Here’s the initial click:
0.647586 trackMouse send action on mouseUp
0.647588 sendActionFrom:
0.647623 sendAction:

That’s followed 0.002 seconds later by what appears to be a normal sequence of entries typical of this action:
0.649341 com.apple.windowmanagement Ordering <private> above relative to <private>
0.649446 com.apple.windowmanagement App window has been ordered above nil in space 0x1; stage needs to be visible.
0.650672 com.apple.SkyLight <private> Taking cursor environment
0.651207 com.apple.SkyLight <private> Showed cursor
0.651412 com.apple.windowmanagement handleMiniaturizeAction for: <private>
0.653221 com.apple.windowmanagement Stage windows did change: <private> -> <private>
0.654113 com.apple.windowmanagement [<private>] '<private>' activity did begin

After a significant delay of over 0.02 seconds, SkyLight starts tracing stalls that have apparently led to this action failing, with entries like:
0.678996 com.apple.SkyLight tracing.stalls Signpost ID is context_id. pid=1384 frame_seed=0x1466 display_id=0x1 earliest_mct=24640172683 process_name=/System/Library/CoreServices/HelpViewer.app/Contents/MacOS/HelpViewer transaction_seed=0x4e

The following processes are identified during this tracing:

  • /System/Library/CoreServices/HelpViewer.app/Contents/MacOS/HelpViewer
  • /System/Volumes/Preboot/Cryptexes/App/System/Applications/Safari.app/Contents/MacOS/Safari
  • /System/Library/CoreServices/SystemUIServer.app/Contents/MacOS/SystemUIServer
  • /System/Library/CoreServices/ControlCenter.app/Contents/MacOS/ControlCenter
  • /System/Library/PrivateFrameworks/SkyLight.framework/Versions/A/Resources/WindowServer
  • /System/Library/CoreServices/Dock.app/Contents/MacOS/Dock
  • /System/Library/CoreServices/HelpViewer.app/Contents/MacOS/HelpViewer
  • /System/Library/CoreServices/WindowManager.app/Contents/MacOS/WindowManager
  • /System/Library/CoreServices/Finder.app/Contents/MacOS/Finder

Eventually, WindowManager reports the activity complete, and installs blocking overlays as normal, as if the action had taken effect rather than failed.
1.504465 com.apple.windowmanagement [<private>] '<private>' activity did complete
1.504674 com.apple.windowmanagement Installing gesture blocking overlay 47 for 100
1.505507 com.apple.windowmanagement Installing gesture blocking overlay 103 for 76

Somewhere in the chain between Help Viewer and WindowServer, there’s a bug. What’s more, that exists only on Apple silicon Macs, and not on Intel models, which behave quite differently and don’t manifest this problem at all. At this stage, we tend to assume that, apart from hardware access, code running on the two supported architectures is essentially the same. The evidence with Help Viewer and WindowServer is already starting to show significant differences, as here.

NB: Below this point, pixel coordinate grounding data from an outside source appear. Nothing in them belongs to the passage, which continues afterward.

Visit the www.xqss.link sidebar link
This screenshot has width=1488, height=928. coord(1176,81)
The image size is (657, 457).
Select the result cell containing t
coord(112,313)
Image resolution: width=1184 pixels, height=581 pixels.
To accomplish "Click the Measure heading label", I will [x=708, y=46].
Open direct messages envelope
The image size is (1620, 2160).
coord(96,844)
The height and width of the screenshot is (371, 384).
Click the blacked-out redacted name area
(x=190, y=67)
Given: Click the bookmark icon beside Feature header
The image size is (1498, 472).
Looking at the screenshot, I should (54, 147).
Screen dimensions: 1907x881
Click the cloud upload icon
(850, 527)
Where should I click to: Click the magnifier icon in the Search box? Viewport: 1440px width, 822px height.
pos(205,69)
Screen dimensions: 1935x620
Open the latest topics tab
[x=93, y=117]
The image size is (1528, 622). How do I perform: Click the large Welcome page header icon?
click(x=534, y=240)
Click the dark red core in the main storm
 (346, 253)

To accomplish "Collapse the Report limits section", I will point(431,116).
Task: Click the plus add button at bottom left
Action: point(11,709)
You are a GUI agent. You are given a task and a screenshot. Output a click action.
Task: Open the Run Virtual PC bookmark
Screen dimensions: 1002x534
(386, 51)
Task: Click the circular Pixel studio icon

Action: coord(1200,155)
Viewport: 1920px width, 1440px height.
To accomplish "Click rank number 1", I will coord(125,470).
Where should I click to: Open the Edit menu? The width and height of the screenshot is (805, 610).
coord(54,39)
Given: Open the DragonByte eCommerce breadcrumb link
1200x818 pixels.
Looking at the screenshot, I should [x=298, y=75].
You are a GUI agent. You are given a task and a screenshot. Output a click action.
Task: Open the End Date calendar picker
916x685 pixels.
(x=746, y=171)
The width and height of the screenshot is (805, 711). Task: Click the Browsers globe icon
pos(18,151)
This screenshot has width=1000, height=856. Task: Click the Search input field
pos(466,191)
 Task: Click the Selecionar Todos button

Currently, Intel Macs appear to be running an older and unimproved version of Help Viewer than Apple silicon, and retain their old flaws but work well with Stage Manager. Apple silicon Macs have better-behaved help, but that means they don’t work as well with Stage Manager.

Stage Manager currently has other problems with different types of windows, although those usually affect both architectures. For example, apps based on AppKit normally form persistent window groups, remembered by Stage Manager between launches. But some apps using SwiftUI, like the Twitter client, don’t persist at all, and have to be added to groups every time they’re opened.

I will be reporting this bug using Feedback, so it can get fixed as Stage Manager matures.